### [Exercise]
Reproduce the data from the line containing "You are a GUI" through the end of the data, inclusive, substituting "screen capture" for every occurrence of "screenshot" and leaving all other text unchanged. Omit the pictures from your output.

### [Data provided]
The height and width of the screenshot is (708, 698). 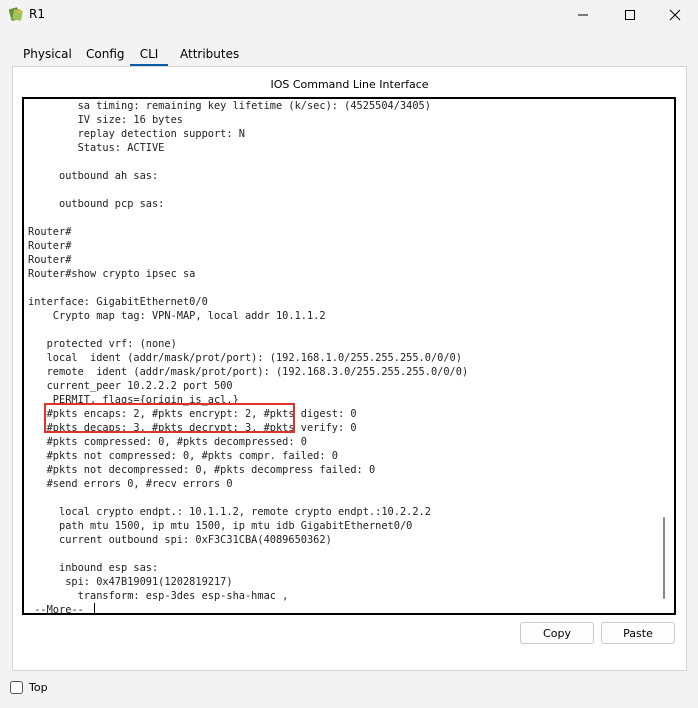 What do you see at coordinates (38, 688) in the screenshot?
I see `top-label: Top` at bounding box center [38, 688].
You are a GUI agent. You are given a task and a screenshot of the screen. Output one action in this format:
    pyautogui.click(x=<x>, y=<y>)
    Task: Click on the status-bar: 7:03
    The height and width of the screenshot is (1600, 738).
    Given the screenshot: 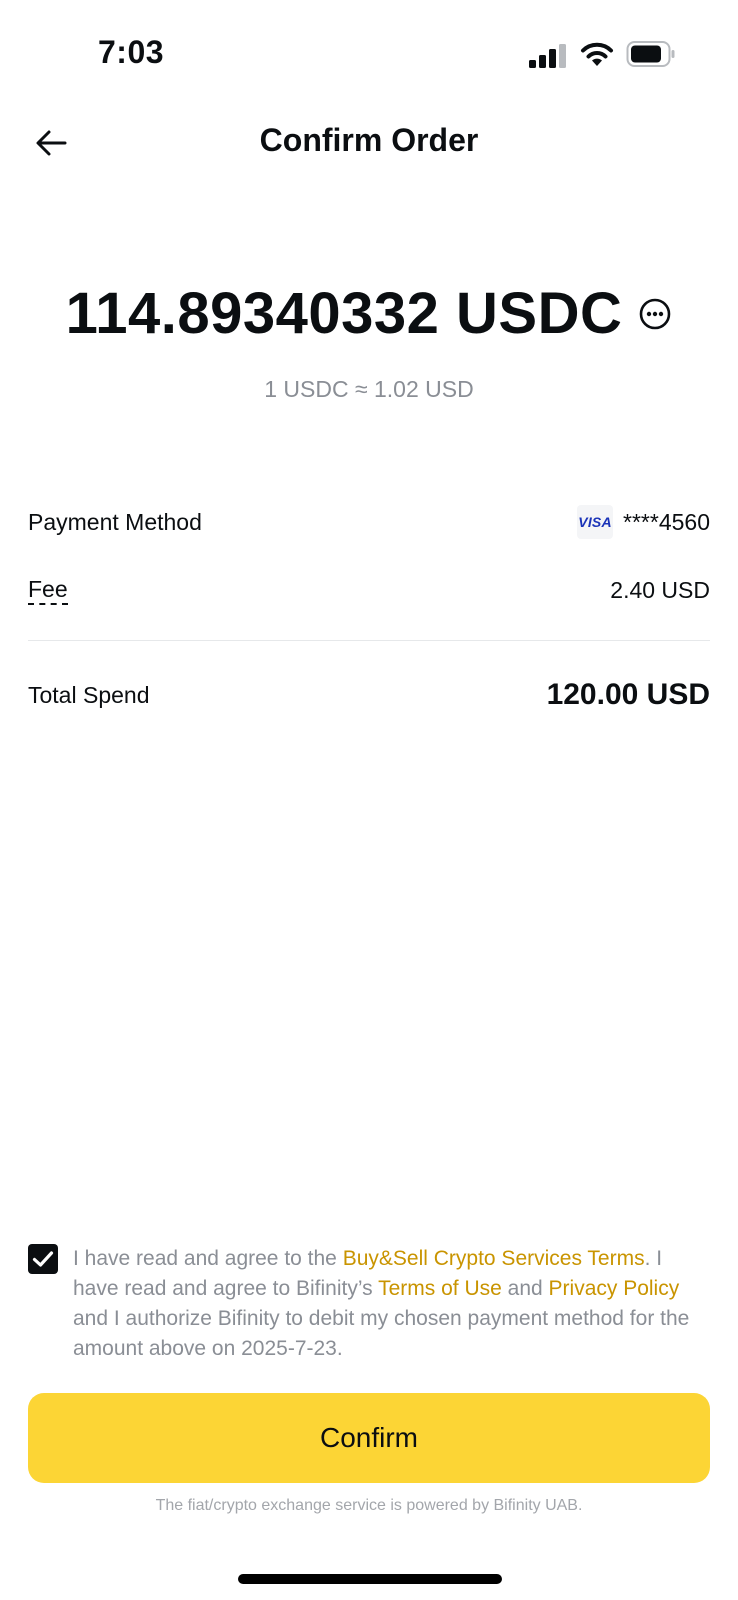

### [Solution to this problem]
You are a GUI agent. You are given a task and a screen capture of the screen. Output one action in this format:
    pyautogui.click(x=<x>, y=<y>)
    Task: Click on the status-bar: 7:03
    The height and width of the screen capture is (1600, 738).
    Given the screen capture: 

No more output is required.